* START *
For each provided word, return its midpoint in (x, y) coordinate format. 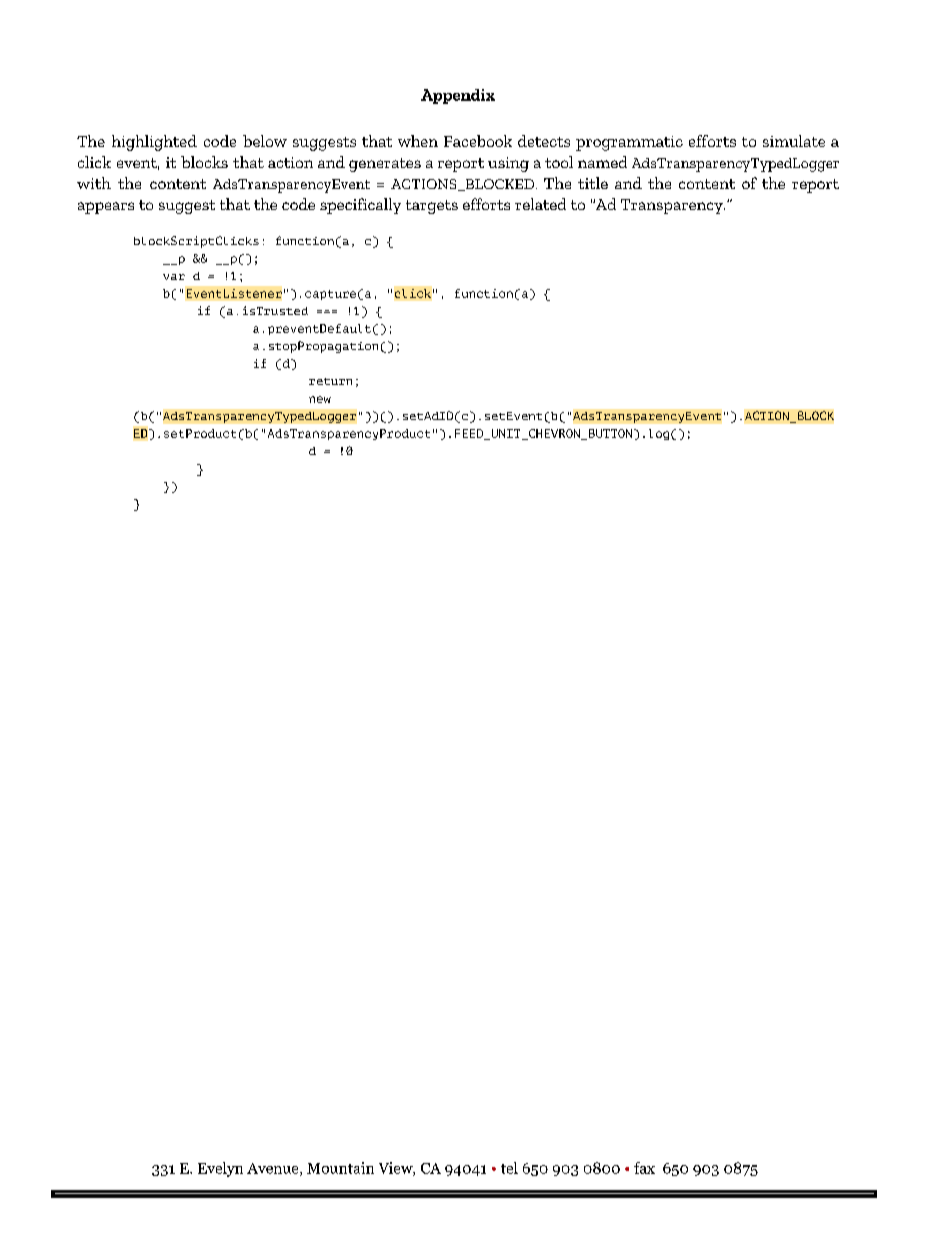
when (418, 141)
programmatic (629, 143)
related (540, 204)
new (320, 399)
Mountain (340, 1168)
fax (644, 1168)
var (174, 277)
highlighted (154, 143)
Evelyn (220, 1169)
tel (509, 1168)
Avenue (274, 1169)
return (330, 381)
* END *
* START *
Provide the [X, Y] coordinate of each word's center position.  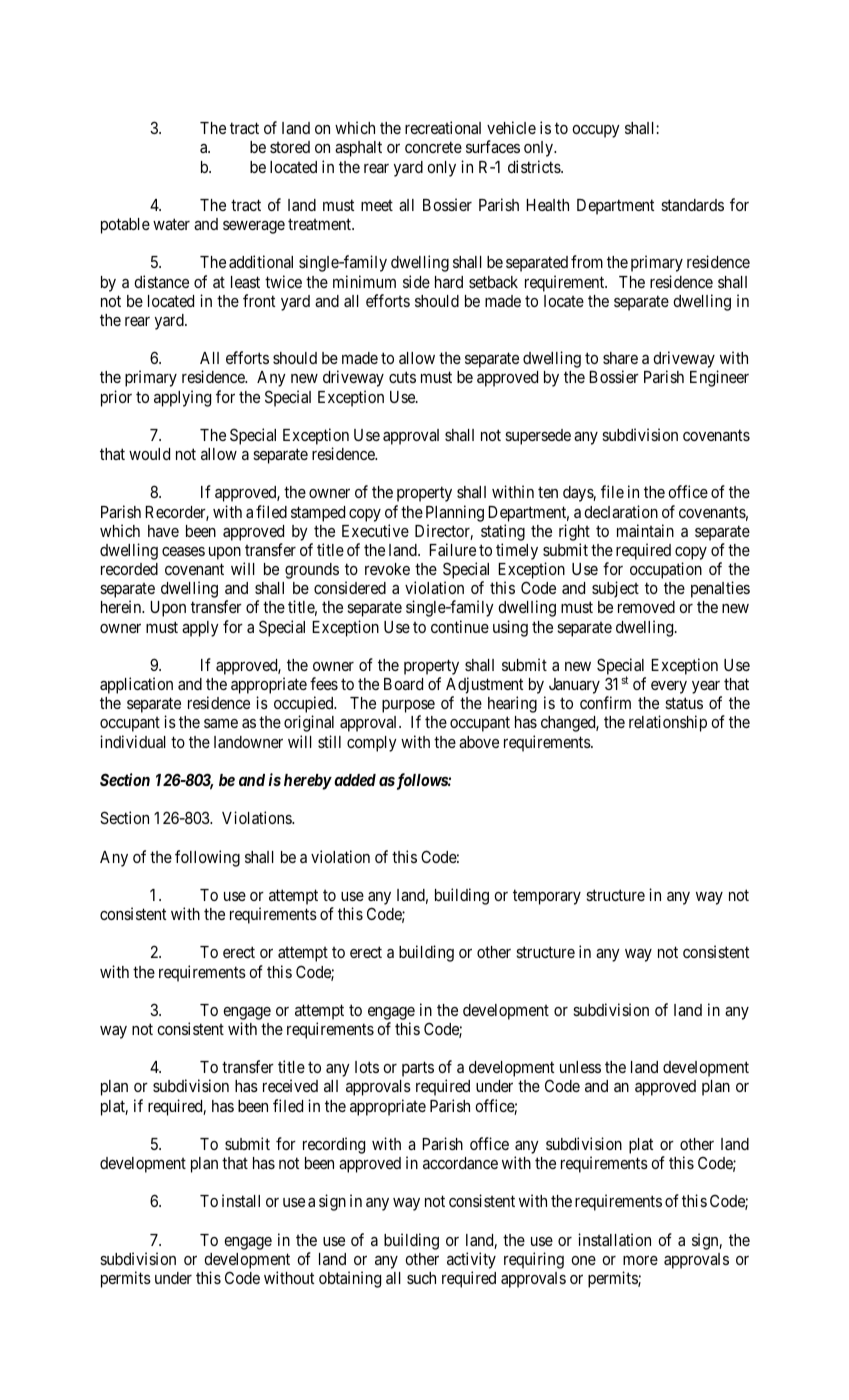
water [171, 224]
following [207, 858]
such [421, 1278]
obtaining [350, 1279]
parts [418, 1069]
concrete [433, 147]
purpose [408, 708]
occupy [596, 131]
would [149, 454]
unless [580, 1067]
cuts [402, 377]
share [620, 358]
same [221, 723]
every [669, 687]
* END *
* START *
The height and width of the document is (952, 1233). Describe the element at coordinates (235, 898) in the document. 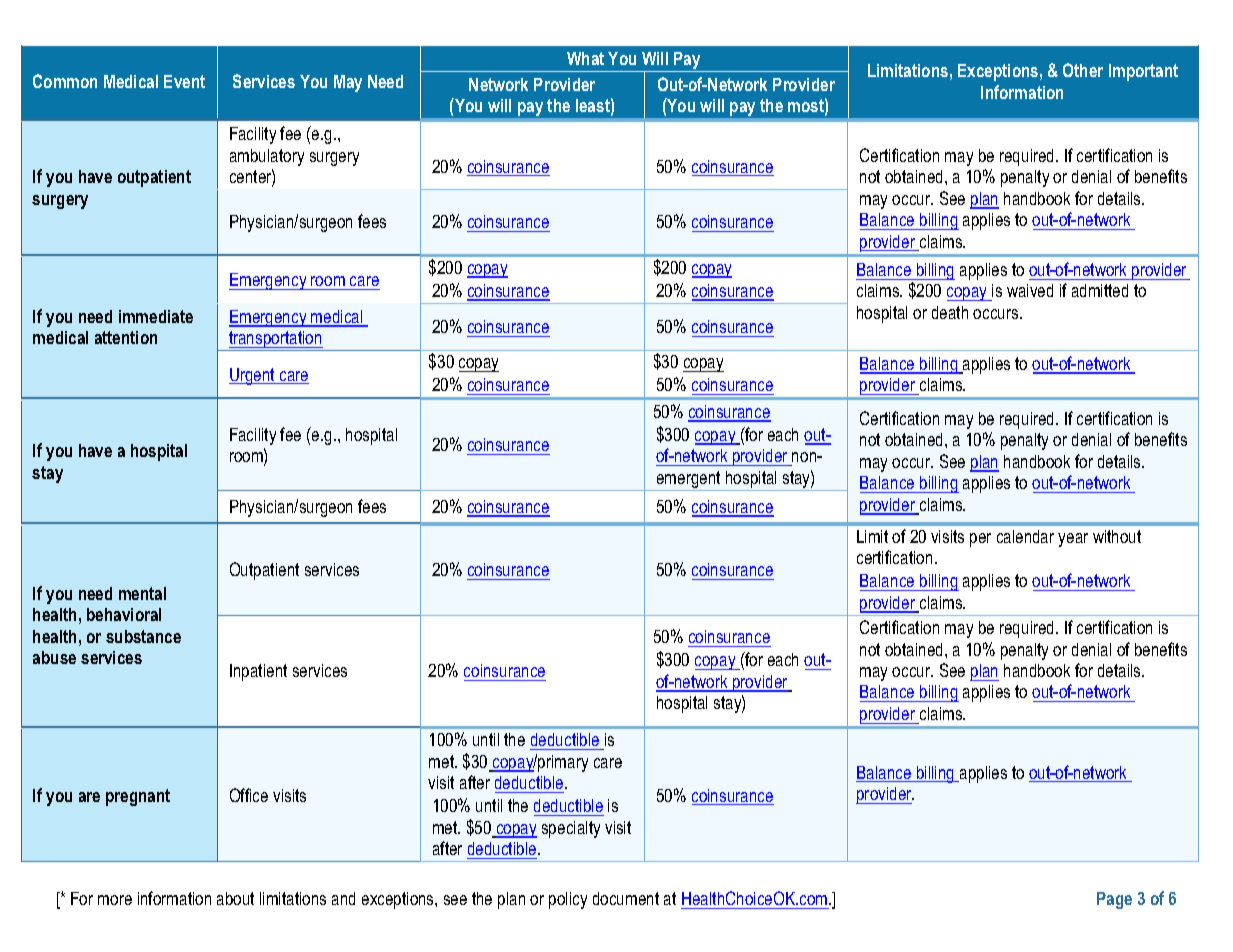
* END *
_TASK PROMPT_
Please rewrite the part of the records that opens with the line containing "For each provided" and closes with the line containing "return (330, 381)", both included, with every line and request kept and every coordinate in the answers shifted by -12. Leave the pictures out of your answer.

_SOLUTION FOR THIS TASK_
For each provided word, return its midpoint in (x, y) coordinate format. 
when (406, 129)
programmatic (617, 131)
related (528, 192)
new (308, 387)
Mountain (328, 1156)
fax (632, 1156)
var (162, 265)
highlighted (142, 131)
Evelyn (208, 1157)
tel (497, 1156)
Avenue (262, 1157)
return (318, 369)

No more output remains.